Release notes v3.1#
This release features several improvements to the engine calculators and a few important bug fixes. Over 150 issues were closed. For the complete list of changes, please see the changelog: https://github.com/gem/oq-engine/blob/engine-3.1/debian/changelog . Here is a summary.
Bug fixes#
We discovered a performance regression in engine 2.9 and 3.0. The
regression affects large hazard calculations and makes computing the
statistics within the main calculation at best slow and at worse
impossible because of data transfer issues / out-of-memory errors. If
you have engine 2.9 and 3.0 you can still compute the statistics -
even for large calculations - but only in post-processing, i.e. with
the --hc
option. This is not needed anymore. Actually, computing
the statistics within the main calculation is as fast as in
post-processing and much faster and memory-efficient than it was in
engine 2.8 and previous versions. The price to pay for the gain was
changing the way the PoEs are stored and the extraction routines. As a
consequence, you cannot export with engine 3.1 the hazard curves
generated by previous versions of the engine.
We fixed a long standing performance bug in scenario calculations. The
filtering of the sites according to the integration distance was done
too late. Now it is done before even starting the calculation. If you
have 1 million sites with only 1 thousand within the integration
distance, then 990,000 sites are discarded up front.
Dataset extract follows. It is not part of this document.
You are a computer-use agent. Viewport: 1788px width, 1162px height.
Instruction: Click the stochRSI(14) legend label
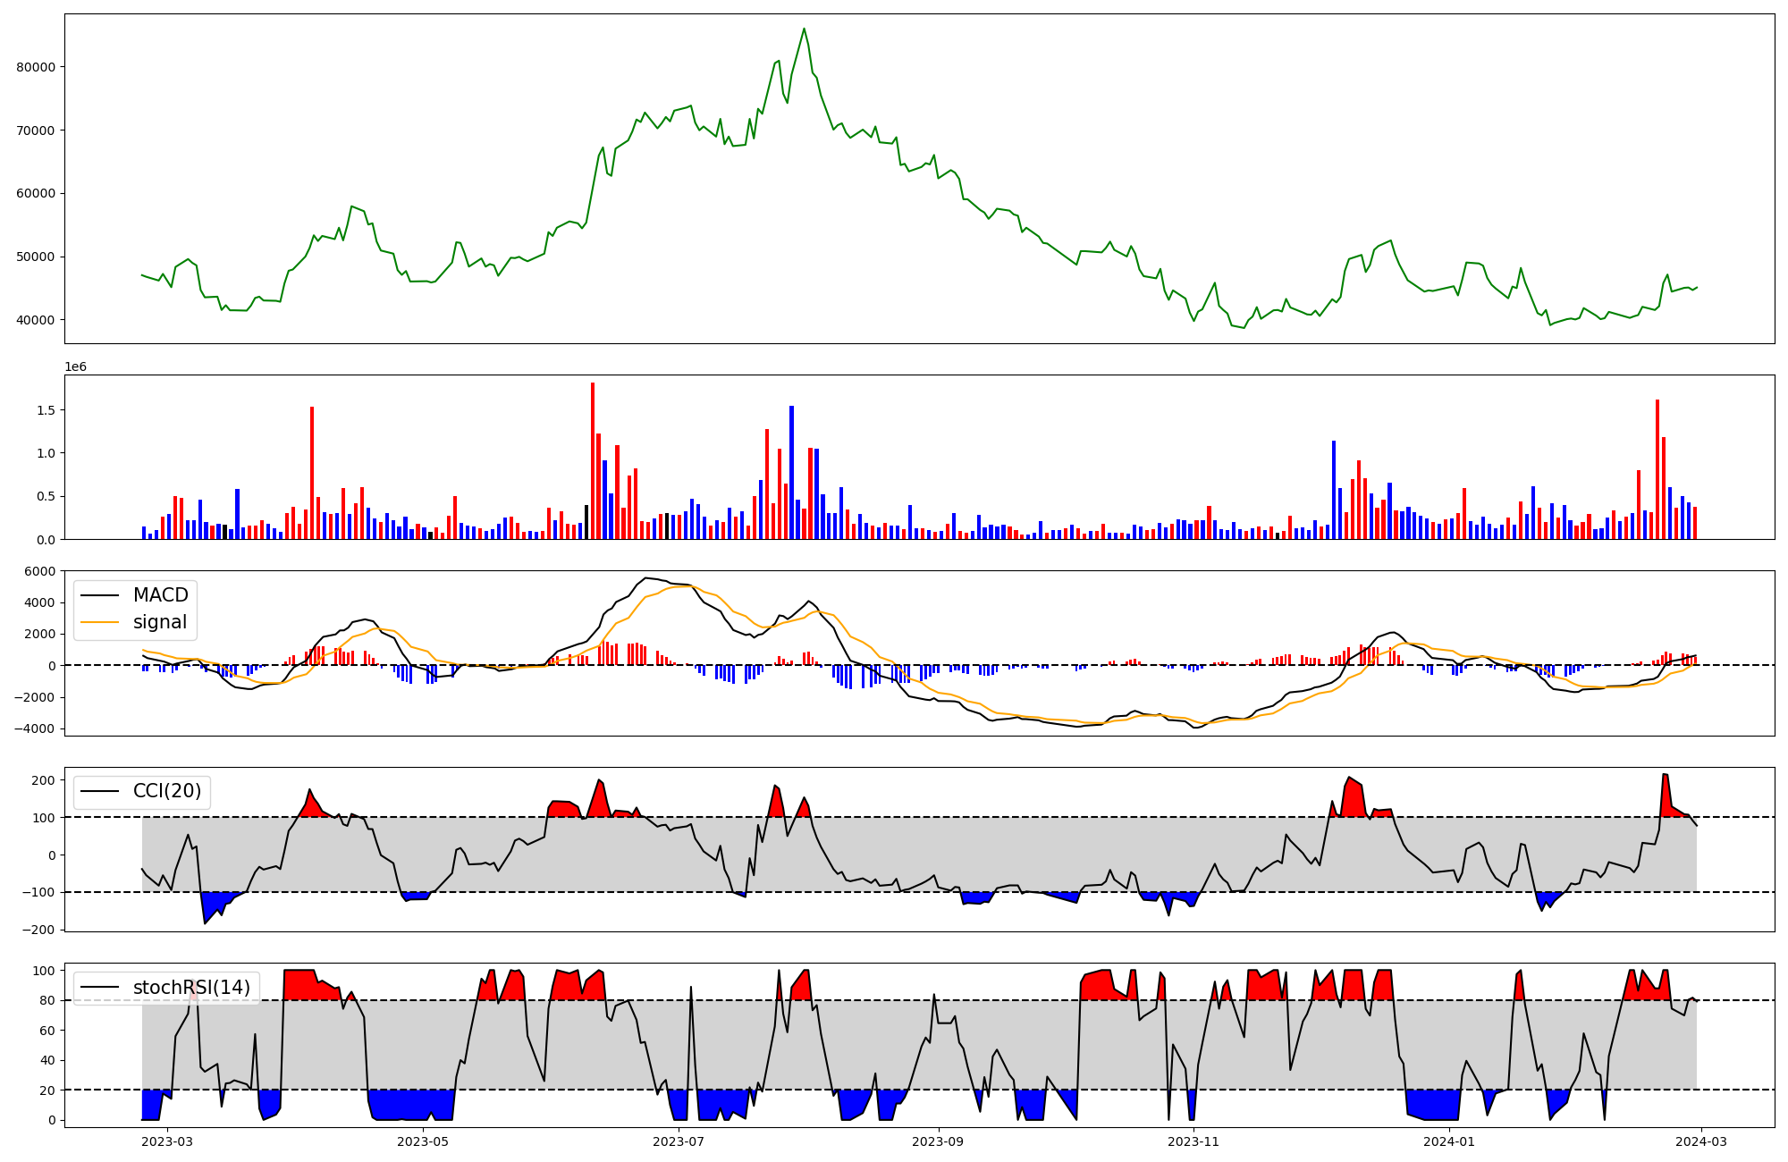(x=191, y=988)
This makes it
convenient to run scenarios with large exposures because only the
sites and assets close to the rupture will be considered, even without
the user specifying a region
constraint in the job.ini
file.
The user Parisa on the mailing list discovered a regression in the GMF importer
from XML: it was not working anymore, unless a sites.csv
file was specified.
This has been fixed. The XML importer is still deprecated and the
recommendation is to import GMFs in .csv format an with an explicit
sites.csv
file.
Our Canadian users discovered a bug in the hazard curves computed from nonparametric sources, causing the hazard curves to saturate at high intensities. It turns out the source of the bug was a numeric rounding issue that we fixed.
We discovered a bug affecting the classical UCERF calculator, such that the computation was hanging without a clear reason. It was fixed by simplifying the distribution mechanism.
We discovered a rare bug when reading ruptures from the datastore. Due to numeric errors in the conversion from 64 bits to 32 bits in the geometries, ruptures barely within the integration instance, could be read as outside the integration distance, then causing an error. This is a very rare case, but it may happen, especially in calculation with millions of ruptures. We fixed the issue by discarding such borderline ruptures.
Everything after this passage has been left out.